#### Written task:
Copy the records from the line containing "Task: Open the histogram transformation tool" through the line containing "Click weight value", swapping "histogram" for "curves" and keeping everything else the same.

#### Entries shown:
'''
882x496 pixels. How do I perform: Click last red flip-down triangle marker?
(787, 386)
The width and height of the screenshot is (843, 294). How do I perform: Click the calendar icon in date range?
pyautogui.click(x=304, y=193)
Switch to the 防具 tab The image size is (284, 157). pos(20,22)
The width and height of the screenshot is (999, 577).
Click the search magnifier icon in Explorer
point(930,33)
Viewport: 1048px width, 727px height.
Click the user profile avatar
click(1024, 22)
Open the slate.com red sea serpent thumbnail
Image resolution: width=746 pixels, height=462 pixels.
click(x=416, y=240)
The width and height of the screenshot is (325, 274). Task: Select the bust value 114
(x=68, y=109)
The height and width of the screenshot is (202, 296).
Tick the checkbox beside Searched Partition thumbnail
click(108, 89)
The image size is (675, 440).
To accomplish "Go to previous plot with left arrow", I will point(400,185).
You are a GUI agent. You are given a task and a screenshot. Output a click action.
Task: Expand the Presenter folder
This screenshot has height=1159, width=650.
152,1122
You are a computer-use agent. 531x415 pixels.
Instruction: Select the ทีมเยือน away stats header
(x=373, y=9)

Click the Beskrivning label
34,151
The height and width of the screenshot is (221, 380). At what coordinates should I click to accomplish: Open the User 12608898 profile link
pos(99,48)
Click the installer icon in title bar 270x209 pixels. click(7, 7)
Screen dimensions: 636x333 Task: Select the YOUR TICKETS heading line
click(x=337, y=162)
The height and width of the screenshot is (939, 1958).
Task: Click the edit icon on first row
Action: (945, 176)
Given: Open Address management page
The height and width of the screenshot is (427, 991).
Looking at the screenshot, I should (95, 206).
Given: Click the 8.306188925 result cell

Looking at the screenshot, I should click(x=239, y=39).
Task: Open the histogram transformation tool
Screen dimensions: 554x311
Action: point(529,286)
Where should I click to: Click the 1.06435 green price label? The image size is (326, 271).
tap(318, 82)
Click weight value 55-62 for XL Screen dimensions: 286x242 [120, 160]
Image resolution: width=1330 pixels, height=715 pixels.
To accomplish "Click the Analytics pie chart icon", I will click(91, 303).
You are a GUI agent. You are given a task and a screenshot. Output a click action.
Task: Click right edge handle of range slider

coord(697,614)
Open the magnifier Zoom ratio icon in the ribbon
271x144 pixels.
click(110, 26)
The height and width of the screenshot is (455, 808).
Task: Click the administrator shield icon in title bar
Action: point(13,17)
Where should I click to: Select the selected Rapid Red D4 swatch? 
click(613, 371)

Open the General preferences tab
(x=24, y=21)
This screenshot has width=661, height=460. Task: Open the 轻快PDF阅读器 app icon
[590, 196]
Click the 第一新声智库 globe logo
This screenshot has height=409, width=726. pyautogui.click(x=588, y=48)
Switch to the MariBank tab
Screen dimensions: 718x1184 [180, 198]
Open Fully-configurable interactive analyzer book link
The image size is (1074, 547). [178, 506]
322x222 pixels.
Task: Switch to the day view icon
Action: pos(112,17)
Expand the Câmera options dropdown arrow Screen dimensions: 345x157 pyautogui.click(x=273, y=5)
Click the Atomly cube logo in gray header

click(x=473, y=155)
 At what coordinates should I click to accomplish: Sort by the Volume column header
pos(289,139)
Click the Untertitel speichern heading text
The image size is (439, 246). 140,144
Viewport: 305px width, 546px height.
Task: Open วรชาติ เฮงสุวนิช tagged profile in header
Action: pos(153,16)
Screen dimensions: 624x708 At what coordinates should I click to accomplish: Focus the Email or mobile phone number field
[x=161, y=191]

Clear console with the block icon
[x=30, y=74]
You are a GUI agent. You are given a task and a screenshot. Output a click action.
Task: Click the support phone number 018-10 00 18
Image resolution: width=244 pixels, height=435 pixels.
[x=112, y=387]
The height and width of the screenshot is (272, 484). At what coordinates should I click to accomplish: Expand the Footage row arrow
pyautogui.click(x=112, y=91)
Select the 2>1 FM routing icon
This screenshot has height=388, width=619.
'''
#### Answer to the problem:
Task: Open the curves transformation tool
Screen dimensions: 554x311
Action: point(529,286)
Where should I click to: Click the 1.06435 green price label? The image size is (326, 271).
tap(318, 82)
Click weight value 55-62 for XL Screen dimensions: 286x242 [120, 160]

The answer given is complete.